Detective Lupo gave Wendy the once over, and held out a hand. “They don’t just work via the olfactory nerve, unfortunately,” she said as she helped them into the raft. “But the good news is that they’re not intelligent. They’re botnetted — some obnoxious kid trying to impress Global and his girlfriend, we think.”

“Hence the flower-rainbows with gold,” Wendy said. “They were kind of cool. I’d dig them if my boyfriend was trying to impress me.”

Lupo shrugged. “Maybe the first ten thousand times some punk kid tries it,” she said diffidently. “So what have you been up to, Pete? Besides training Watson here, of course.”

“The usual,” the Middleman said. “Protecting the world. Fighting evil polluters.”

“We recently prevented a major polluter from raining fire on us,” Wendy added, wondering why she was trying to impress the detective in the containment suit. So MM like, liked her. It meant that he wasn’t necessarily so into Lacey that he’d make a pass at her, and that was only to the good.

“Raining fire? Wow,” said Lupo. “That’s never fun.”

“No, sir, it is not,” Wendy said, wanting to slap herself. There was NO REASON for her to start sounding like her boss. Especially not in front of the hot girl who clearly dug right back on him. “So you were saying the generators work even when you can’t sniff ’em?”

“Skin absorption. Slower, but harder to fight,” Lupo said. “So I would probably get inside the raft before you two start seeing the pretty flowers again. We’ll decontaminate you once we get to Sarah.”

“Sarah? Oh, honestly, Jo-Jo, she’s a dreadful nag,” the Middleman protested. “Must we set up camp there?”

“Sarah is the only one good at keeping all the generators out. Global, as usual, is a sieve,” Detective Lupo… Jojo?… replied. “Into the raft. Both of you!”

They were in the raft in short order, and the Middleman was gazing at Jojo Lupo as if she were made of milk and candy. Wendy was getting a toothache from the syrupy looks, even.

“Who the heck is Sarah, anyway?” Wendy asked.

“You’ll see,” Lupo said. “All right, boys, let’s get these two to decon, stat.”

Wendy just had time to glimpse the two suit-clad assistants driving the raft before it zoomed into overdrive. She gave the Middleman a very, very dirty look.

“You could think of masks, but not suits?” she asked. “What sort of EPA expert are you, huh, Pete?”

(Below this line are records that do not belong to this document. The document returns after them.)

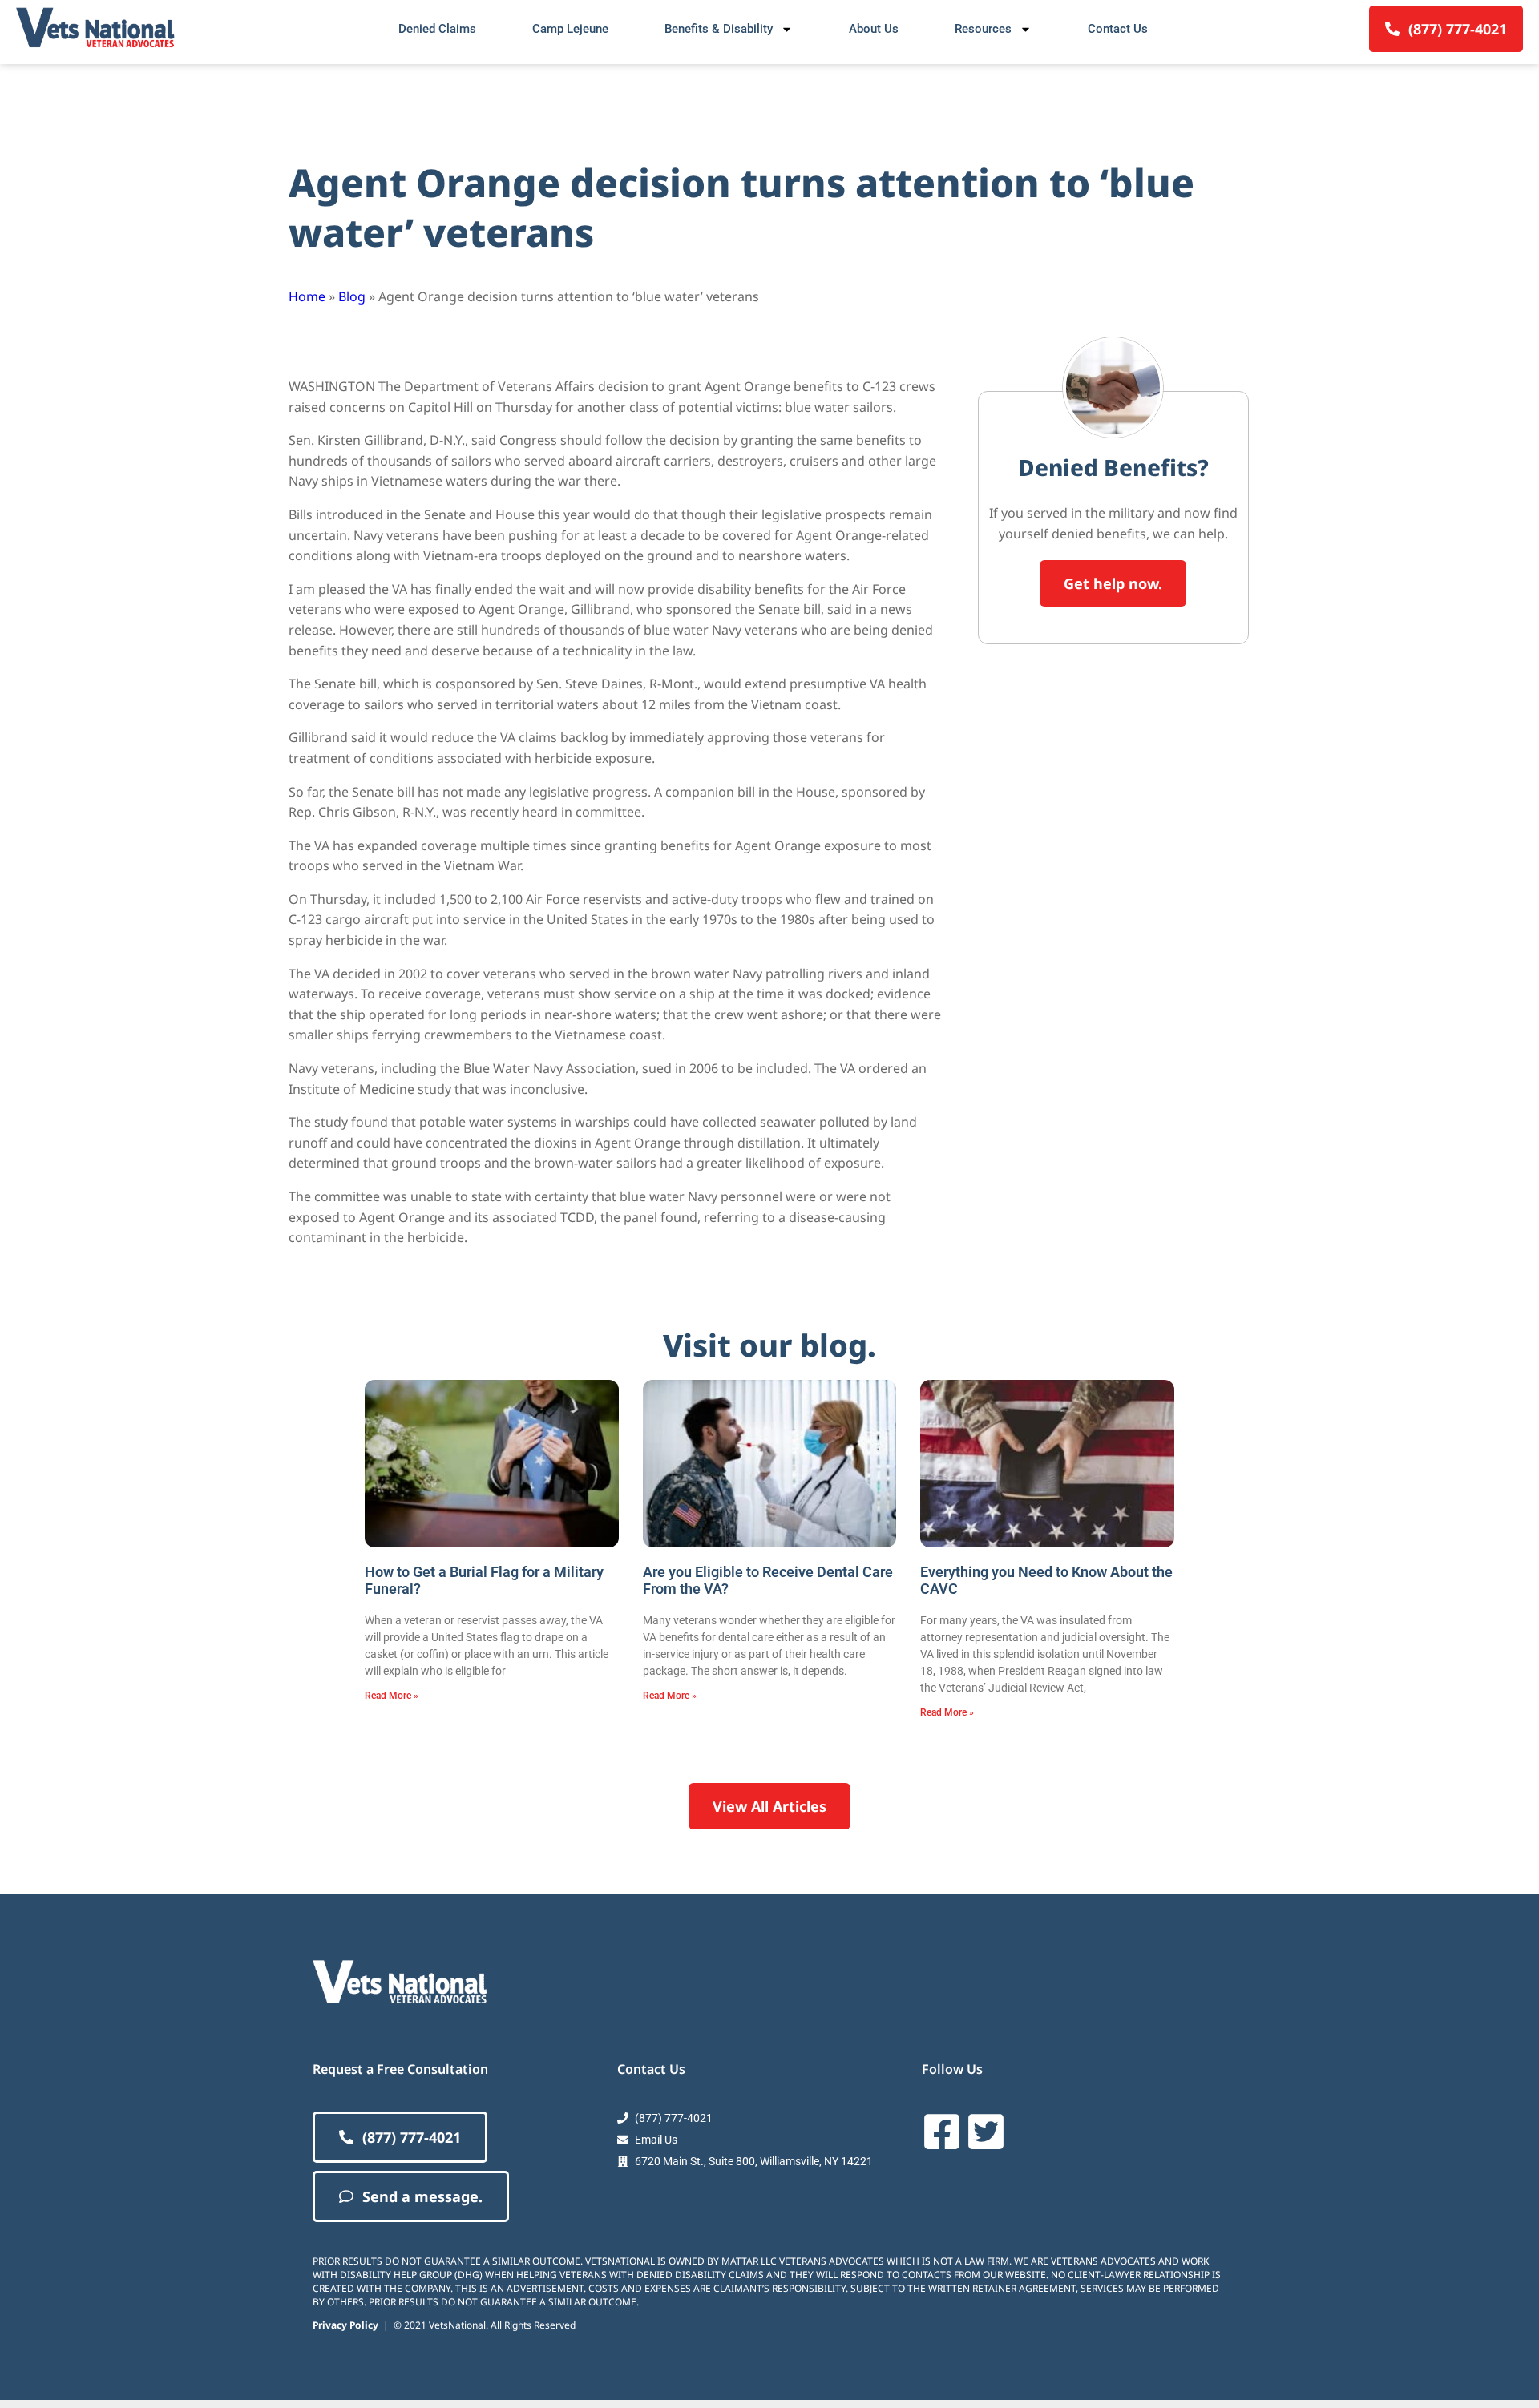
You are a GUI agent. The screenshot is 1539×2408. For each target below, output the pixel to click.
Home (307, 296)
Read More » (391, 1695)
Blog (352, 296)
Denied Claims (437, 29)
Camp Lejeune (570, 29)
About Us (874, 29)
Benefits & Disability (718, 29)
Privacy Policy (345, 2325)
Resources (983, 29)
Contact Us (1118, 29)
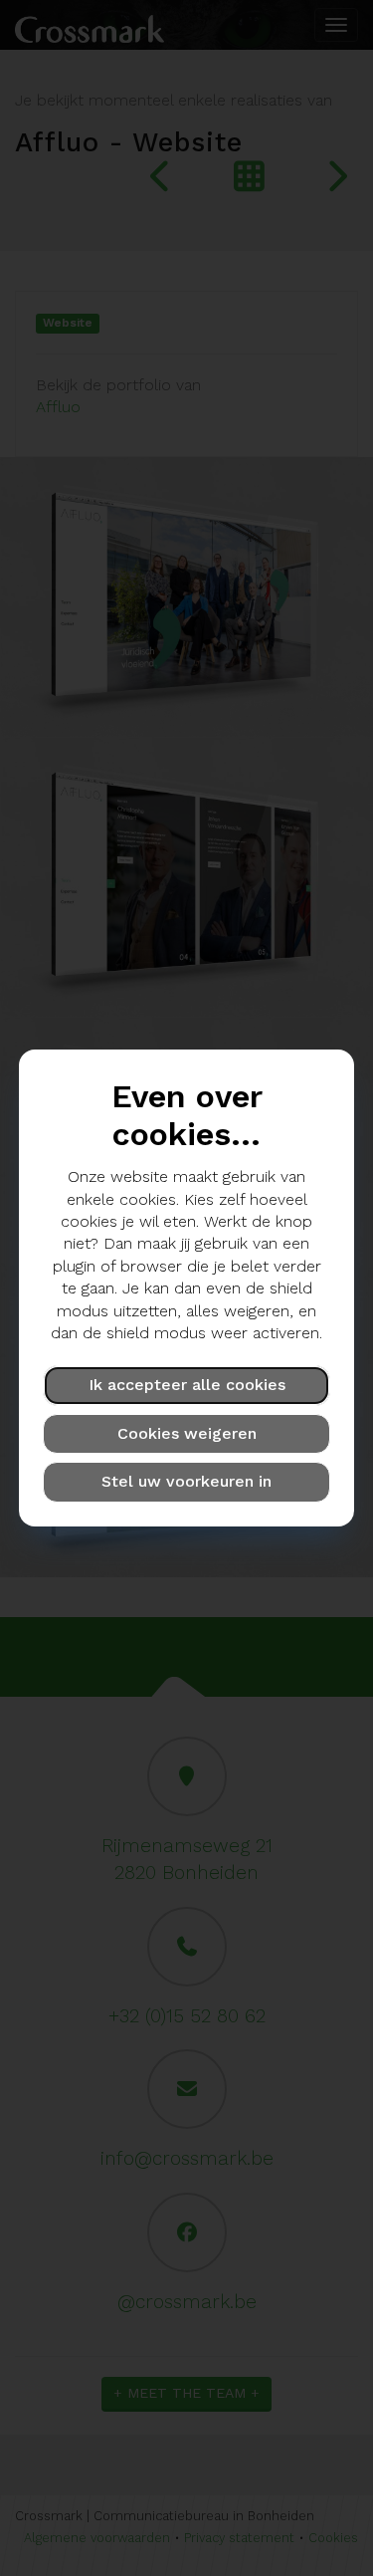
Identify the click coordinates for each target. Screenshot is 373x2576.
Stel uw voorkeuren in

“One who can see pretty, pretty colors, Dubby,” the Middleman replied, holding up his hand and shaking it back and forther. Wendy felt cheated: if he was seeing tracers, why wasn’t she? “Jo-Jo, these are potent little buggers, aren’t they?”

“‘Fraid so,” Detective Lupo replied with a little smile. “How about you, Watson? Seeing the colors yet?”

“No,” said Wendy, crossly.

“You will,” Lupo said. “Don’t worry. You will.”